Hello Everyone I am a beginner in world of science, I want to know that what is Log? what is log transformation? and why we do it in gene expression analysis?
The main reason is the distribution of the data and the symmetry of the ratios.
Non transformed data usually is quite substantially skewed, while it approximates (often, depending on the data) normal distribution when transformed. Ratios on the other side are not symmetrical around 1 (and this is the predominant type of rations you observe in comparative experiments) but become symmetrical around 0 when log transformed.
Keeping those things in mind I would highly recommend this video by Rafael Irizarry:
https://www.youtube.com/watch?v=3huF0DwxCtU
The first few minutes cover the question you asked.
It' much easier to have a clear view on a log scale! For instance, a gene which is expressed a hundred fold more than the control will be at +2 because log(100/1)=2 and a gene which is expressed a hundred fold less will be at -2 because log(1/100)=-2. So the log scale will be symetrical to zero towards ratios and furthermore it allows to explore clearly a broad set of values on the same graphics: it's easier to spot what is going on between -2 and +2 than between 10-2 and 102 on a single scale...

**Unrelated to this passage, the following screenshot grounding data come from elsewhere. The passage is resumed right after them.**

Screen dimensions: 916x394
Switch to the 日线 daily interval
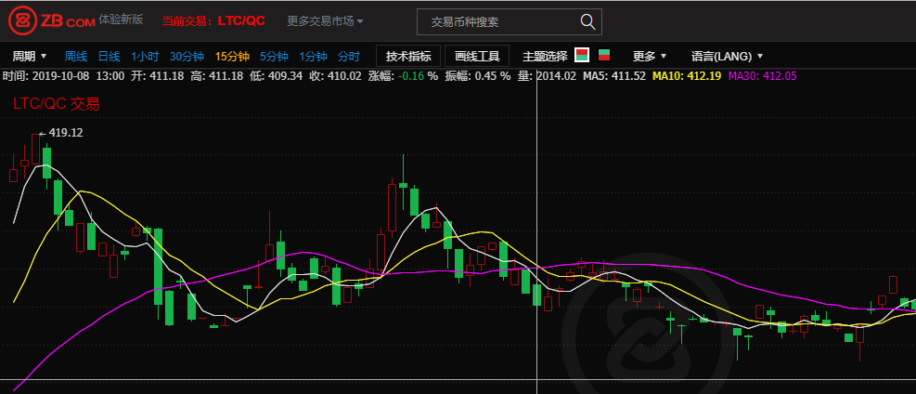(109, 56)
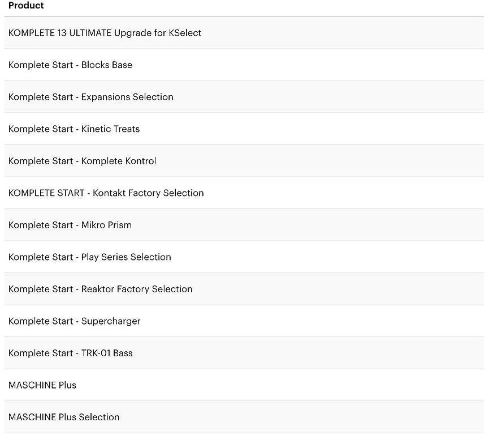Click the Reaktor Factory Selection text
The width and height of the screenshot is (489, 435).
click(x=137, y=289)
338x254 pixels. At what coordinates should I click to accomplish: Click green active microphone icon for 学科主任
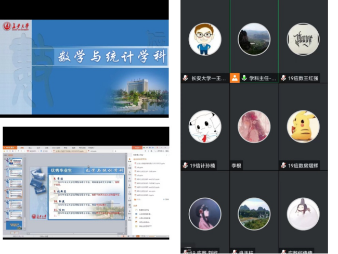pos(244,78)
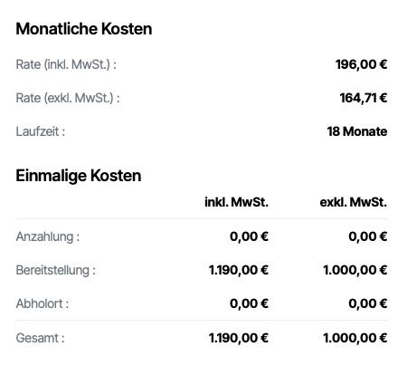Click the exkl. MwSt. column header
Viewport: 398px width, 366px height.
[354, 202]
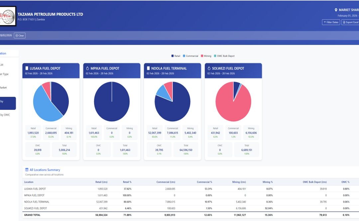Sort the table by the Location column header
The width and height of the screenshot is (359, 221).
(29, 182)
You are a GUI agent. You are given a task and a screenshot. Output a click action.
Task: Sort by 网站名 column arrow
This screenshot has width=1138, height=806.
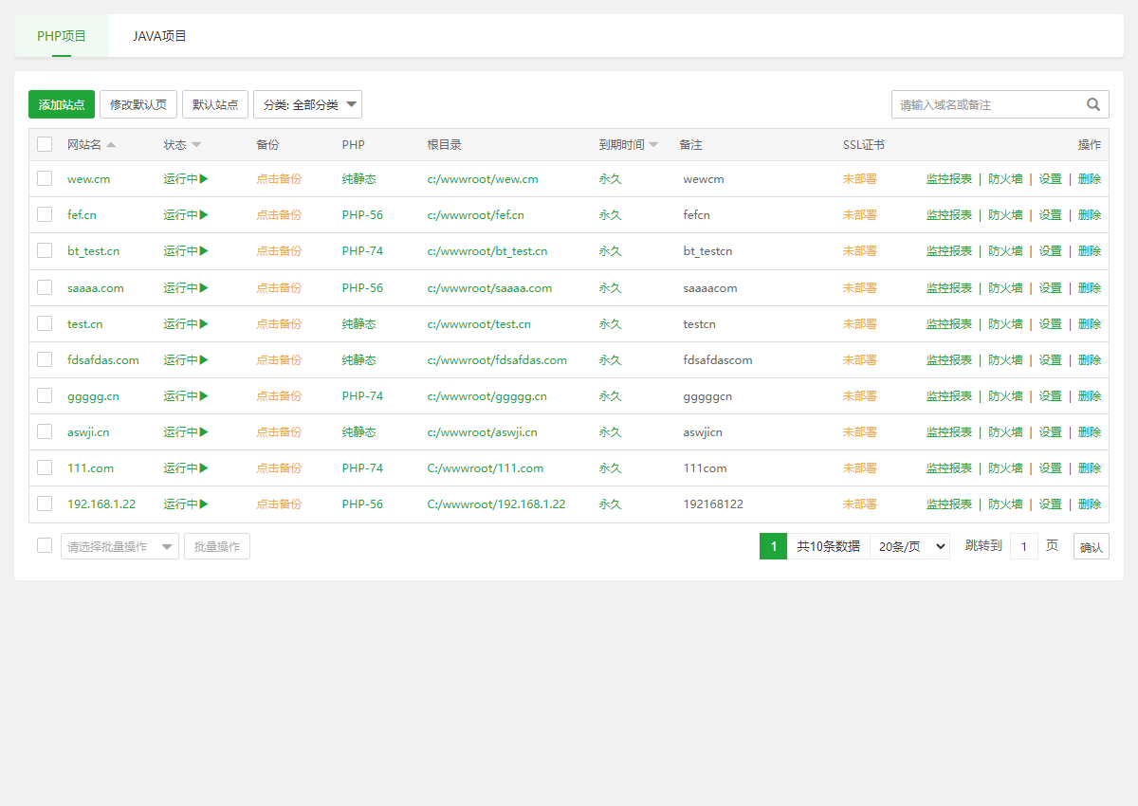[111, 145]
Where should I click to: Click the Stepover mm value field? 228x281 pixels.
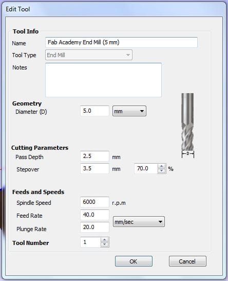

Please see below from "Seven tips for bio-statistical analysis of gene expression data" [ https://www.biogazelle.com/seven-tips-bio-statistical-analysis-gene-expression-data ]:
Always log transform your gene expression data
Gene expression levels are heavily skewed in linear scale: half of the data-point (the lower expressed genes) are between 0 and 1 (with 1 meaning no change), and the other half (the higher expressed genes) between 1 and positive infinity. Consider the case where the normalized expression levels are 0.1 (A), 1 (B) and 10 (C) for 3 samples (A-C) under study. Intuitively, we understand that sample A has a ten-fold lower expression compared to sample B, and that C has a ten-fold higher expression compared to B. However, in linear scale A and B are much closer (similar) to each other than B and C (0.9 units versus 9 units). A parametric statistical test will therefore be biased and not appreciate that A and C are equally different from B. Upon log transformation (I use base 10 here, but any base will do), the distance between A and B, and between B and C becomes equal (1 log10 unit, as the log10 values of A, B, and C are -1, 0 and 1). Log transformation makes your data more symmetrical and therefore, a parametric statistical test will provide you with a more accurate and relevant answer.